Комроты прочитал поданную ему переписчиком бумагу.

— Надо отдать у приказе, — начал он, но в это время в канцелярию вошел грузный человек в щегольском френче с ремнями, в узких синих брюках с красными кантами, в светлых сапогах офицерского фасона.

— А, товарищ Любимов! — сказал комроты.

Лицо вошедшего было красно, потно. Смущенно улыбаясь, он почтительно пожал руку командира, раскланялся с переписчиком, сел на придвинутый им табурет.

— Редко, редко к нам заходите, — ласково улыбнулся комроты. — У меня, кстати, к вам просьба, товарищ Любимов.

— Слушаю.

— На будущей неделе, у воскресенье, у театре будет концерт. Перед началом, понятно, митинг. Хотелось бы оркестр. Как бы это, товарищ Любимов?

— С огромным удовольствием, — улыбнулся тот.

— Ну и прекрасно. Спасибо. А у вас ко мне дело? Я и не спросил.

— Я… видите ли…

Любимов нерешительно кашлянул, оглянулся на переписчика, придвинулся вместе с табуретом к комроты.

Тимошин отошел в сторону, Любимов что-то зашептал.

— А препроводительная? — громко спросил комроты и через секунду — еще громче: — Встать!

Тимошин удивленно взглянул на поднявшегося с места и ставшего, как на учении, Любимова.

— Прошка! — сказал комроты. — Комвзвода три, живо!

Паренек, стуча твердыми пятками, выбежал из канцелярии.

— Иван Афанасьевич, — тихо произнес Любимов.

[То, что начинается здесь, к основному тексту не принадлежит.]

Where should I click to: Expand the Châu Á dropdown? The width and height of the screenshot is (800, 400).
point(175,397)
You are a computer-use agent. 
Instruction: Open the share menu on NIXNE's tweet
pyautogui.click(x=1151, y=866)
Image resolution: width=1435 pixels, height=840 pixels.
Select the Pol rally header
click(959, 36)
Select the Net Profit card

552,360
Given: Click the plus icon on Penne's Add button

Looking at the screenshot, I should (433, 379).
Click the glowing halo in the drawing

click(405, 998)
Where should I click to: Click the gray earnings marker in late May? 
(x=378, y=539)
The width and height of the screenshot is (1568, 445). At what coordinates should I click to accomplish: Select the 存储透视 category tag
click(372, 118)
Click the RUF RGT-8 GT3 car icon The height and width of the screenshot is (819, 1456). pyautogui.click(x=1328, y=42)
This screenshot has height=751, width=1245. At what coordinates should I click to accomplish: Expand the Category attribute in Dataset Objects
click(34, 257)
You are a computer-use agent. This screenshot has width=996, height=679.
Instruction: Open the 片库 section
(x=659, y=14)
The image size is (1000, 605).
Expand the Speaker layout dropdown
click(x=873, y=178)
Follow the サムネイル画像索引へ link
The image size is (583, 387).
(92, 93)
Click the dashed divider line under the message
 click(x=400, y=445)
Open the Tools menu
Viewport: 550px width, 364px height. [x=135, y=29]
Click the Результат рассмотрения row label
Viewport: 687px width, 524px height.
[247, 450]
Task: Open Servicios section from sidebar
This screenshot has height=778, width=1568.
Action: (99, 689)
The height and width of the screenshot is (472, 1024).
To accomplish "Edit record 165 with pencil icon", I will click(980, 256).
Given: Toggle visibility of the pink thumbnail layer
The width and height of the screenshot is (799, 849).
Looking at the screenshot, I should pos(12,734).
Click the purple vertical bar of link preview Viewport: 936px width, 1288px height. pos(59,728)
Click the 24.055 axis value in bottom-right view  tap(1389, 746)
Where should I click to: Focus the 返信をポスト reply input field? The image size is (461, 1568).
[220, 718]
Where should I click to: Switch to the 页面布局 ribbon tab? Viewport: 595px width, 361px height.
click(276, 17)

— Комроты шестнадцать, — так же тихо поправил комроты.

— Товарищ комроты…

Не слушая его, комроты обратился к вошедшему командиру третьего взвода:

— Товарищ Панкратов! Отправь штрафника Любимова у вверенный тебе взвод! Пять суток, согласно распоряжению командира полка.

Любимов шагнул было к нему, но четко, как по команде, повернулся кругом, щелкнул каблуками и вышел из канцелярии.

За ним последовал Панкратов.

Стоящий у дверей Прошка, пропуская выходивших, смотрел на них смеющимися глазами, прикрыв рот толстой веснушчатой рукой.

Комроты, машинально перекладывая на столе бумаги, тихо говорил:

— Пришел, как у гости. Без конвоира, препроводительная у кармане.

Встряхнул головою, громко спросил:

— Что у нас там, товарищ Тимошин? Приказ? Ах да! Надо отдать у приказе о переводе Суркова Николая из второго взвода у первый. Пиши!

Он побарабанил пальцем по столу.

Переписчик приготовился писать.

— Пиши, — повторил комроты, — штрафник второго взвода Сурков Николай за саботаж у работе переводится у первый взвод…

Подумал секунду, добавил:

— …с возложением на него, Суркова, самых дивных работ.

— Дивных? — усмехнулся переписчик. — Непонятно и смешно.